People continue to ask me how the kids are doing with all of this. They are actually doing fine. Aside from the 5 year old attitude and drama we get from Amira and the typical Xander wackiness they are doing great. Better than us. Maybe we make it too easy on them but we’ve tried to keep everything as consistent as possible. There is no doubt they pick up on our stress and anxiety but so far they seem to handle it well. Amira loves kindergarten and has 24 new best friends. Xander is adjusting to the new level of homework expected for 4th grade and is doing quite well on his soccer team. We have explained what is going on to them on their level. Xander wanted more information and details than Amira so I gave him the literature from the doctor to read. He probably understands about as much as I do.
The difference with the kids is they are immediately accepting of my diagnosis. While I question the diagnosis and ask why and wrestle with the unknowns and go back and forth between hope and despair the children steadily believe that mom is sick and is getting medicine to make her better. They just accept that I am sick and sometimes can’t do things. There are no fears and there is no questioning of the unfairness of it all. Mom is sick and will someday be better. I don’t think I’ve sheltered them from the truth. I have a couple children’s books on cancer that they have read and Xander has read everything I have about the disease. They have experience with the ugliness of cancer from my mom and their great grandma. Xander understands more than Sister. When we were first telling them that I have cancer again he asked where it was and I told him it was cancer in my blood and bone marrow. He said, “Yeah, that’s bad because your blood goes everywhere”. But not once has either of them asked why does mommy have cancer or why does our mommy have to be sick and other mommies are healthy. They just accept.

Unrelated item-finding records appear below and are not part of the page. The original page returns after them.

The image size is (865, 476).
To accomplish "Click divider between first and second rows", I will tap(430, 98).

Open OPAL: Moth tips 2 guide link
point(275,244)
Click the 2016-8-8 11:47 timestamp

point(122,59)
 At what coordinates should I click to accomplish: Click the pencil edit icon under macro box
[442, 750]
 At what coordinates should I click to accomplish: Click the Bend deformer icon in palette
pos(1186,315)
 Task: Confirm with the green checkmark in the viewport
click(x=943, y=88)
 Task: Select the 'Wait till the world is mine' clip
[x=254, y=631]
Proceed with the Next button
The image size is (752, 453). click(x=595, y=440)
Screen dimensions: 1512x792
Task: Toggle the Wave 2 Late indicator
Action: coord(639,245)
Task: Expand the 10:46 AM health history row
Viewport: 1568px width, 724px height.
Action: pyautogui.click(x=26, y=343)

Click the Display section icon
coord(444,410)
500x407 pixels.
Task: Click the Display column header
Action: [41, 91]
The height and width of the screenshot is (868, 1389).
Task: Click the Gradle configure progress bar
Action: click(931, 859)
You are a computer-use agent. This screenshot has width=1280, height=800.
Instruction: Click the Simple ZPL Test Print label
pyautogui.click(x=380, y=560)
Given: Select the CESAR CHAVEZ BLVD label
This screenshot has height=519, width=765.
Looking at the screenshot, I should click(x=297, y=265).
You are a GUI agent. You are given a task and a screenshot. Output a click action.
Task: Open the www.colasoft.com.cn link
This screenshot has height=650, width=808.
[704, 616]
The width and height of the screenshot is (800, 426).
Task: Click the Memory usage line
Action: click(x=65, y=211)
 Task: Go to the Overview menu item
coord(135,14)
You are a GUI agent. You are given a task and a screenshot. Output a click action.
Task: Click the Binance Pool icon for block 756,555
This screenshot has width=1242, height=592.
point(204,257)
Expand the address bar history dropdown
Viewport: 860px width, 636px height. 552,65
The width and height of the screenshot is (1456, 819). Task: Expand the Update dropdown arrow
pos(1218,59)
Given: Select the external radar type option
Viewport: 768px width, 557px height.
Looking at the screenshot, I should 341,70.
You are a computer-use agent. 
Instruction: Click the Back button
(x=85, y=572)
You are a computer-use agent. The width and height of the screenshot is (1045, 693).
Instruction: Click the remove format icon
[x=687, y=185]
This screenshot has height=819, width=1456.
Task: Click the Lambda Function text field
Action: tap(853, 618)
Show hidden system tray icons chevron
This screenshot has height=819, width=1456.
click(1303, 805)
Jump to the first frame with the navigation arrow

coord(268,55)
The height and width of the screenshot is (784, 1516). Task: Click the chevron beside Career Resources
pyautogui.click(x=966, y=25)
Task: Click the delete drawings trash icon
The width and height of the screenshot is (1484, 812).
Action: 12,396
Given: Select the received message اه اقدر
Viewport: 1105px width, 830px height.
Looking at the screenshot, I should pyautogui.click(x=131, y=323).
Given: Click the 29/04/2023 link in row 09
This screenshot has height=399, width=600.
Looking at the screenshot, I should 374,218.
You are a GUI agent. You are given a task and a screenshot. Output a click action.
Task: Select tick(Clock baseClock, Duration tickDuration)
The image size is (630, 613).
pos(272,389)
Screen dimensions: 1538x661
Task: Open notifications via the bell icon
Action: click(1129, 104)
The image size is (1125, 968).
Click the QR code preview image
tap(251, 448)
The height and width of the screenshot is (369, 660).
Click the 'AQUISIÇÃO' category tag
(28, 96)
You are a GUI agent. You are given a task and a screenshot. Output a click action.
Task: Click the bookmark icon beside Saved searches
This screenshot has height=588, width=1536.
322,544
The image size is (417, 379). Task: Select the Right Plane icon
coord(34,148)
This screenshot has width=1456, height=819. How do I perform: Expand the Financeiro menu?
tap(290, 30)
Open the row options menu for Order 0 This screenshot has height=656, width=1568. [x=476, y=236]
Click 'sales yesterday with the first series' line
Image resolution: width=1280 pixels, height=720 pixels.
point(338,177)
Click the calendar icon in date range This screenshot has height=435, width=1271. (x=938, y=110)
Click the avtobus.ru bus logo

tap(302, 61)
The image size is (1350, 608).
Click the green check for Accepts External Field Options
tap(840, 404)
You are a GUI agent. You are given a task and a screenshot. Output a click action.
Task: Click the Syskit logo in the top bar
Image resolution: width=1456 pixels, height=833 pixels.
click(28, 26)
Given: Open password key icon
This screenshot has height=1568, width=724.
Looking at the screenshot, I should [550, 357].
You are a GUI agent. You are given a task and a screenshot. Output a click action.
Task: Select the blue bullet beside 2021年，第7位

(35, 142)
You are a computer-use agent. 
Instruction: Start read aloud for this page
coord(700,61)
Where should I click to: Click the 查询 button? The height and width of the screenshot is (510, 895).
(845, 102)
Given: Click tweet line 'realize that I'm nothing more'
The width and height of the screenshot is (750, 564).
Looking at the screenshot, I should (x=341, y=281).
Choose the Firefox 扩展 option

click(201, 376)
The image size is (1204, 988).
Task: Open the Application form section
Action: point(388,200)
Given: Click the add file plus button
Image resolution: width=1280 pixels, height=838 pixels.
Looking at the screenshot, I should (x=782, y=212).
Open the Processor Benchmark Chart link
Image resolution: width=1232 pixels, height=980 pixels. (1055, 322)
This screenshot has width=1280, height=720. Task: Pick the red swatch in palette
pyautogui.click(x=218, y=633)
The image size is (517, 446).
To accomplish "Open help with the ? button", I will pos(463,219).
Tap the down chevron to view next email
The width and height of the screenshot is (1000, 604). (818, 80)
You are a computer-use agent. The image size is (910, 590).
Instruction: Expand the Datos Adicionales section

I told Xander before school started that I was sorry that I was sick this summer again after last summer being ruined by breast cancer. He said, “That’s just how summers go”. And I think they had a great summer. While we didn’t get to go on summer vacation they had friends and relatives that took them places and they had a nanny at our house so Xander could have his days at home on the computer and Amira had someone to bake with her. I am letting go of my sadness of not spending the summer with them. They probably would have just annoyed the hell out of me anyway. I am also finding peace in their resilience and faith. They do not even know how strong this will make them.